Stackelberg leadership model
Authors: Peiying Li, Xiangyu Zeng, Wen Su, Hongyan Ke, Zhiyu An (SYSEN 5800/6800 Fall 2024)
Introduction
The Stackelberg leadership model, also known as the Stackelberg game or Stackelberg competition, is a strategic game in economics and game theory where one firm (the leader) makes its decisions before other firms (the followers) in an imperfectly competitive market[1]. This sequential decision-making structure fundamentally differs from simultaneous-move games like the Cournot model, as it introduces the element of strategic advantage through first-mover position.
Heinrich von Stackelberg first introduced this concept in 1934 through his work "Market Structure and Equilibrium" (Marktform und Gleichgewicht). His pioneering research emerged during a period when economists were increasingly focused on understanding market dynamics beyond perfect competition and monopoly scenarios[2]. The model addressed a critical gap in economic theory by examining how firms might behave when they make decisions in a sequential order rather than simultaneously[3].
The motivation for studying the Stackelberg model stems from its widespread applicability in real-world markets.
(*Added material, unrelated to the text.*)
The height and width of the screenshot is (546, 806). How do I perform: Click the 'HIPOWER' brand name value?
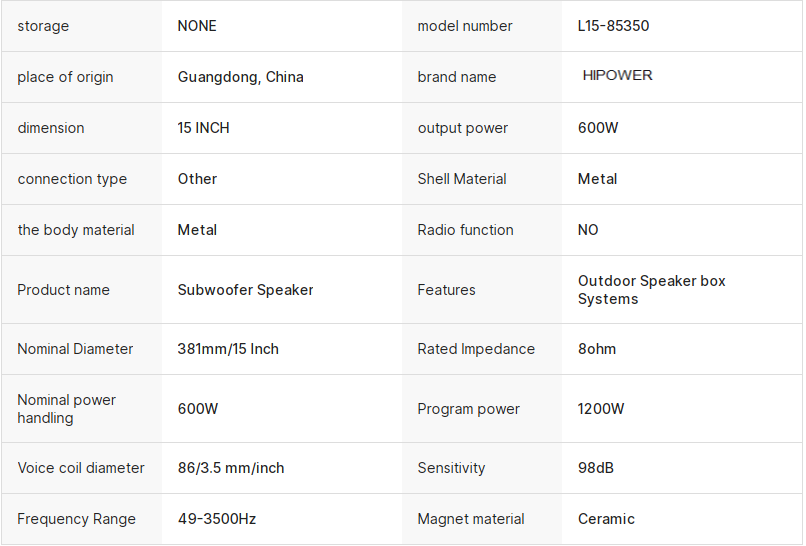617,76

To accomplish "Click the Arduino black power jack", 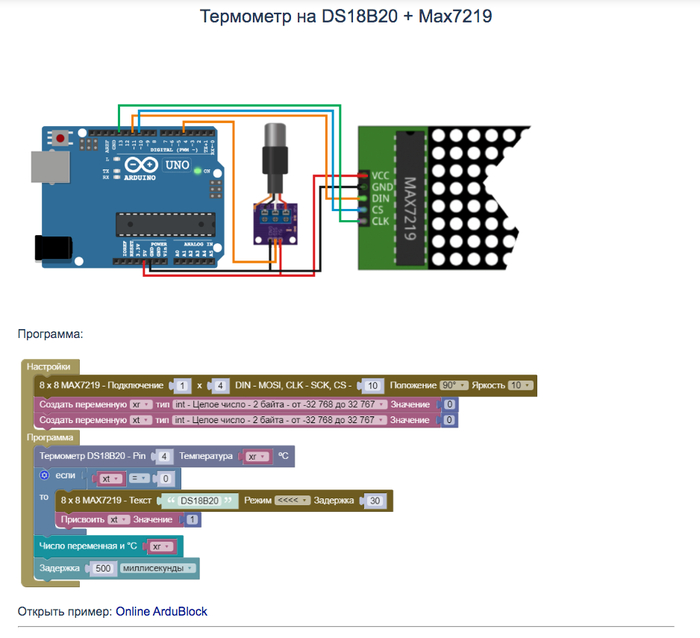I will pyautogui.click(x=52, y=248).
Many industries exhibit leader-follower dynamics, where established firms act as market leaders while others respond to their decisions. For instance, in the commercial aircraft manufacturing industry, Boeing and Airbus often demonstrate Stackelberg-like behavior in their capacity decisions and product launches. Similarly, in retail markets, large chains frequently make pricing and inventory decisions that smaller retailers must then react to.
The model serves several key purposes in modern economic analysis:
- Understanding how sequential decision-making affects market outcomes
- Analyzing the strategic advantages of being a first mover in a market
- Predicting price levels and market quantities in leader-follower scenarios
- Providing insights for regulatory policy in markets with dominant firms
Algorithm Discussion
Condition and Assumption
The Stackelberg Leadership Model consists of sequential decisions by a leader and a follower, optimizing their strategies under specific assumptions.
- Cost function: Both leader and follower incur constant marginal costs $(C1, C2)$.
- Rationality: Both leader and follower are profit-maximizing agents.
- Information transparency: The follower has full knowledge of the leader’s decision.
Algorithm Description
Input:
- Inverse demand function: P(Q), where Q=q1+q2
- Cost functions: C1(q1)and C2(q2).
Definition:
- q1: leader’s quantity which maximizes the leader's profit.
- q2: follower's quantity which depends on the leader’s decision through a reaction function q2 = f(q1).